**AIM OF THE EXERCISE**
Transcribe the data that follows without changing a word, and omit the pictures.

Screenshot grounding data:

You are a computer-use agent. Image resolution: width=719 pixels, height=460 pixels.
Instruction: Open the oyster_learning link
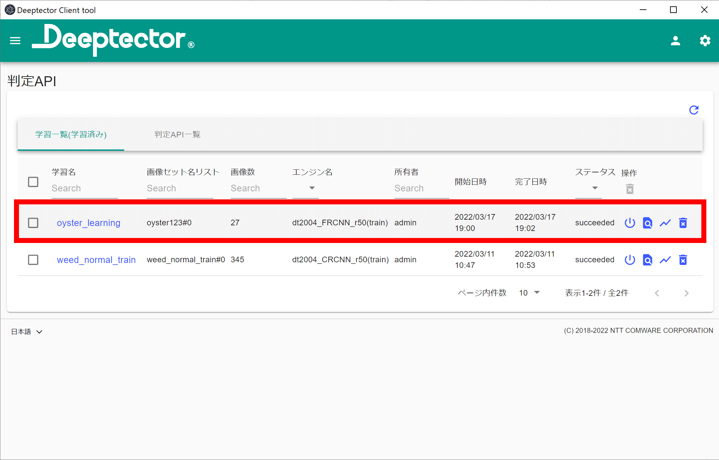[x=88, y=223]
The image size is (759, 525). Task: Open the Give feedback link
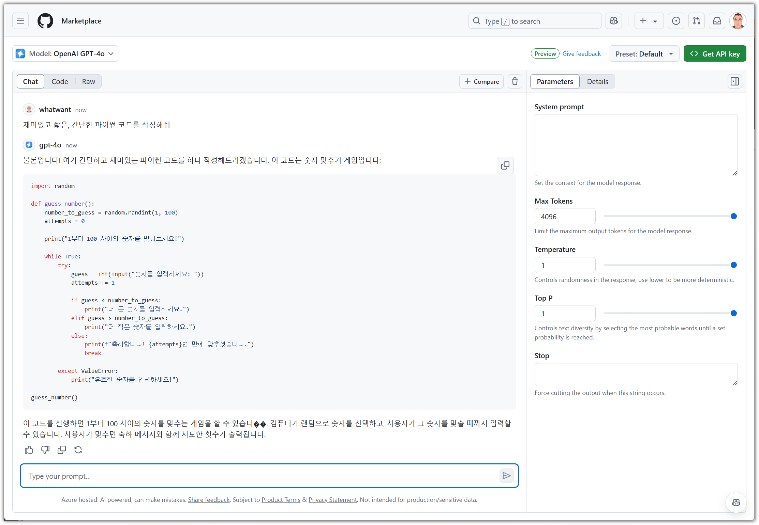[581, 54]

**EXERCISE RESULT**
You are a computer-use agent. Image resolution: width=719 pixels, height=460 pixels.
Instruction: Open the oyster_learning link
[x=88, y=223]
The image size is (759, 525). Task: Open the Give feedback link
[581, 54]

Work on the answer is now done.